Камисака была далеко не фригидной женщиной, и она терпеть не могла женщин такого рода. Она сразу и безошибочно могла их определить, завязав с ними разговор даже на самую безобидную тему, видя в этом проявление не только физиологии, но и жизненную позицию. Она сама не могла пассивно лежать и ждать чего-либо в жизни - тем более удовольствия. Благодаря полученному воспитанию, она внешне могла показаться мягкой и уступчивой - особенно иностранцу, - но это впечатление было обманчивым и явно не соответствовало ее внутренней сущности.
Именно эта активность и полнейшая уверенность в себе привлекла к ней Ничирена. До Камисаки ему бы и в голову не пришла мысль провести ночь с девицей ее возраста, не говоря уж о том, чтобы встречаться с ней регулярно.

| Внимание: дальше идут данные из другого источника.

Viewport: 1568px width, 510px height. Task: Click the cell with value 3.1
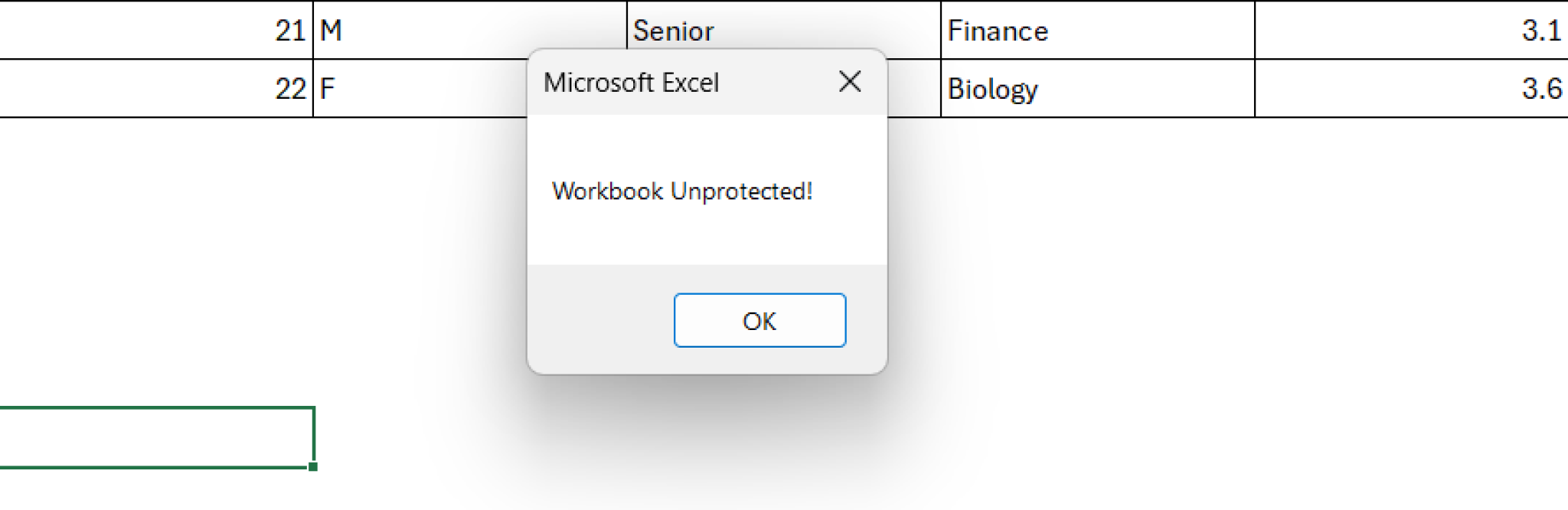tap(1410, 31)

Камисаки напоминала ему об основном законе бытия, согласно которому все в жизни возможно, раз все течет и изменяется.
В эту ночь ее ласки были слаще обычного, слова - нежнее, чем всегда. В самой середине потока страсти, чувствуя ее губы, пальцы, тело, Ничирен ощутил совершенно новую эмоцию, вздымающуюся в нем, как приливная волна. Вместо того, чтобы дистанцироваться, как обычно, от этого потока страсти, прежде чем он поглотит его, он, наоборот, нырнул в самую его глубину. И он почувствовал страсть более сильную, наслаждение более острое, чем когда-либо прежде в жизни. Более того, он никогда не думал, что подобное возможно. Его рот был полон ее сладкой плоти. Он задыхался от ее аромата, немного терпкого и необычайно нежного одновременно. Он вдыхал в себя этот аромат, и ему не хотелось выдыхать его. Ее возбуждение передавалось ему физически ощутимыми волнами. Он зарылся в нее еще глубже почти в молитвенном экстазе, будто ее ноги были колоннами у входа в буддийский храм.